** Data shown follows **

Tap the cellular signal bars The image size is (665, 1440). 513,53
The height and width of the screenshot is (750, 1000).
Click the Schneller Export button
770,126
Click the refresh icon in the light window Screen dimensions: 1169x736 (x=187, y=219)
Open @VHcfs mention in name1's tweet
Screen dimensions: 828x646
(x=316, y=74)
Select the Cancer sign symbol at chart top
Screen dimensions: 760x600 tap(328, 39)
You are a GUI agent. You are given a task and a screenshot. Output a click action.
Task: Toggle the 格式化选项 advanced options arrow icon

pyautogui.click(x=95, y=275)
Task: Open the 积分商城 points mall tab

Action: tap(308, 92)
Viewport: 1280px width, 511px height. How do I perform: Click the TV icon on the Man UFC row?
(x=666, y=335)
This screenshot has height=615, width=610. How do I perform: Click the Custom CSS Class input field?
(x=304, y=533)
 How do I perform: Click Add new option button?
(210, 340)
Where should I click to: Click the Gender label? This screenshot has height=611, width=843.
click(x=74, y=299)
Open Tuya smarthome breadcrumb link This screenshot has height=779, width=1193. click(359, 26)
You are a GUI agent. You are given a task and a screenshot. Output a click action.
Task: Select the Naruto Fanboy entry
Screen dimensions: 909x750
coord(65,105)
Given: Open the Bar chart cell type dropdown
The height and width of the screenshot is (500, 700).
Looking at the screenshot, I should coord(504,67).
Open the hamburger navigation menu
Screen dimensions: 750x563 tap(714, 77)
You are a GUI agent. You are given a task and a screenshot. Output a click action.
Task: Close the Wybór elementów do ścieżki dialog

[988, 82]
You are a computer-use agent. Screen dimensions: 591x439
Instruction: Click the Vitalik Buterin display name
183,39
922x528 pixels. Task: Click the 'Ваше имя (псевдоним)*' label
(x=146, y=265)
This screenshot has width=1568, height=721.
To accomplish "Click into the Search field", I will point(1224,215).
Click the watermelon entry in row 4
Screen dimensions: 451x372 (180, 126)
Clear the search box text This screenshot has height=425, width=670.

** End of Data shown **

(Instructions to follow) There is a line above that contains "Open Tuya smarthome". Copy it and all later lines through the last, exactly, and leave out the rest.

(Output of the task)
Open Tuya smarthome breadcrumb link This screenshot has height=779, width=1193. click(359, 26)
You are a GUI agent. You are given a task and a screenshot. Output a click action.
Task: Select the Naruto Fanboy entry
Screen dimensions: 909x750
coord(65,105)
Given: Open the Bar chart cell type dropdown
The height and width of the screenshot is (500, 700).
Looking at the screenshot, I should coord(504,67).
Open the hamburger navigation menu
Screen dimensions: 750x563 tap(714, 77)
You are a GUI agent. You are given a task and a screenshot. Output a click action.
Task: Close the Wybór elementów do ścieżki dialog

[988, 82]
You are a computer-use agent. Screen dimensions: 591x439
Instruction: Click the Vitalik Buterin display name
183,39
922x528 pixels. Task: Click the 'Ваше имя (псевдоним)*' label
(x=146, y=265)
This screenshot has width=1568, height=721.
To accomplish "Click into the Search field", I will point(1224,215).
Click the watermelon entry in row 4
Screen dimensions: 451x372 (180, 126)
Clear the search box text This screenshot has height=425, width=670.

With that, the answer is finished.